More pulses per second necessarily means a shorter time between the X-ray pulses, 222 nanoseconds at 4.5 MHz. Performing experiments at this tremendous speed naturally presents new experimental challenges. In particular, the X-ray detector and data collection system must be able to handle the veritable deluge of collected X-ray data and the experimental sample must be delivered to the X-ray beam at a commensurate rate. In the case of biological samples, the high-rate sample delivery is performed by means of very fast, microscopically thin liquid jets carrying micron-sized particles of the sample. To investigate such tiny samples a huge X-ray pulse intensity is required, of a strength such that exposure to a single X-ray pulse not only vaporizes the sample particle but also explosively opens a gap in the surrounding jet. The jet explosion can launch a pressure wave travelling along the jet. If two XFEL pulses are spaced too closely in time, the second pulse may interrogate sample that has been altered by the pressure wave generated by the first. Since pressure is a fundamental thermodynamic parameter, an explosion-induced pressure pulse can thereby modify the sample. Even worse, some of the pressure-induced changes (such as damage or deformation) may persist after the pressure pulse. If so, the measured molecular structure and reaction dynamics might correspond to a state different from the native, ambient state in which biological samples function. This problem could seriously affect the way XFEL experiments have to be performed. In particular, the need to avoid high-pressure artefacts could limit the maximum XFEL pulse rate for useful data collection to a fraction of the highest pulse rate available at next-generation XFELs.

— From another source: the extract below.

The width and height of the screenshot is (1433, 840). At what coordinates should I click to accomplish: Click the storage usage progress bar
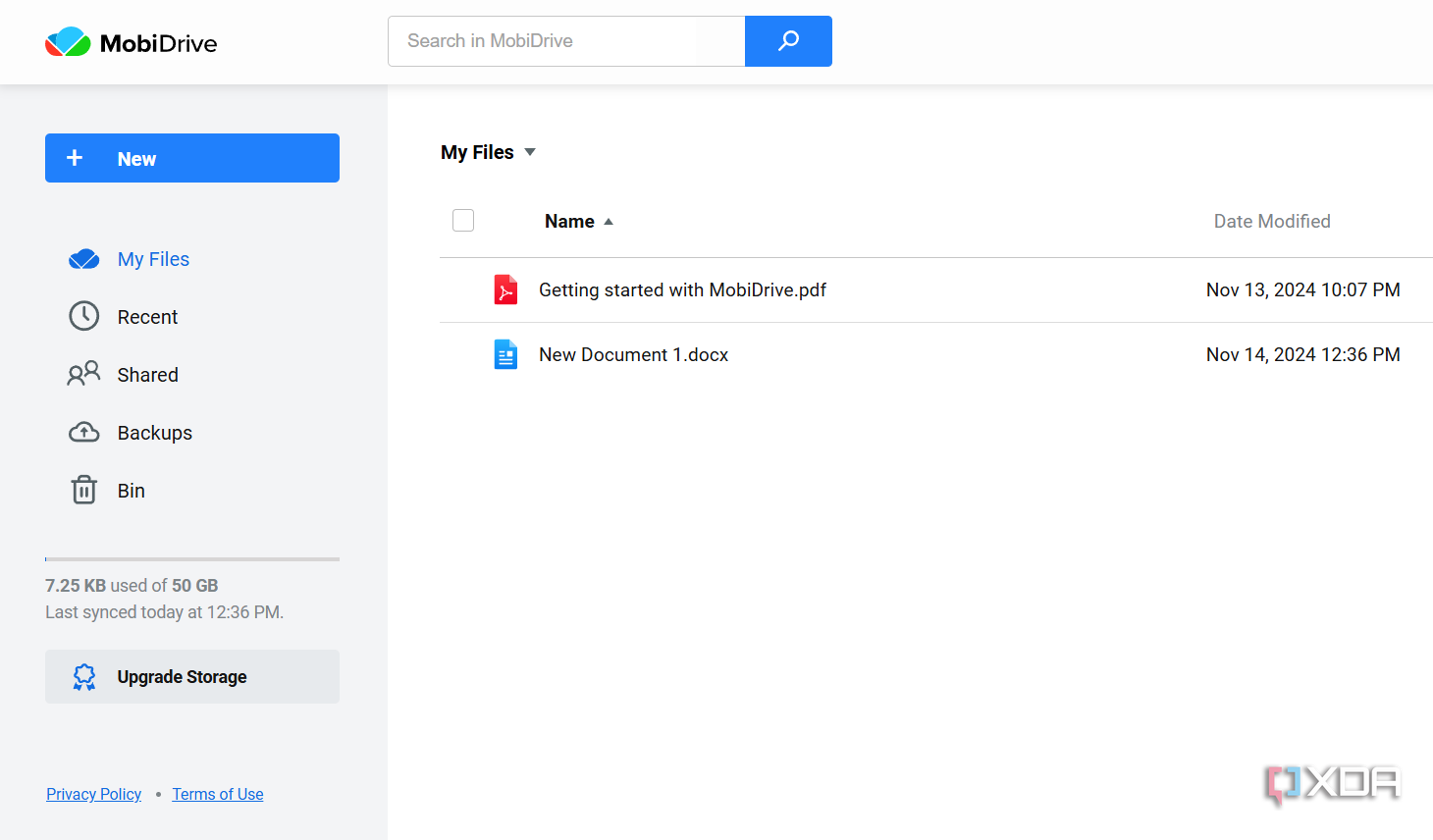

In two papers, recently published in Nature Communications and in Physical Review Research, scientists from the department of Biomolecular Mechanisms at the Max Planck Institute for Medical Research in Heidelberg together with an international research team led by Ilme Schlichting, director at the Max Planck Institute, and by Claudiu Stan, Assistant Professor at Rutgers University-Newark, investigated the effect of explosion-induced pressure waves in a jet on crystals of biological molecules (lysozyme and haemoglobin) carried by the jet. These are two important model systems; their structures are well known under ambient conditions; like all macromolecular crystals they are soft crystals, which makes them vulnerable to damage by the pressure waves. “We showed that the shockwave triggered by the first of two closely spaced X-ray pulses can indeed negatively affect sample integrity,” says Marie Grünbein, first author of the two publications. “The effect is not only a degradation of data that reduces the precision of the molecular structure determination, but more importantly, the molecular structure itself has changed.” This could potentially lead to incorrect 3-dimensional structures of the native molecules and thus to incorrect interpretations of their function and dynamics. “These findings show that careful considerations are required for MHz data collection at new and upcoming X-ray FEL facilities. Our results show that high-pressure effects can occur. However, we also show how to detect such effects and we suggest how the experiments can be adjusted to prevent deterioration. This will help scientists to adjust their experiments to mitigate the pressure effects, and suggests how to design novel techniques (such as using extremely thin jets) that can enable the full potential of next-generation XFELs“, says Marie Grünbein.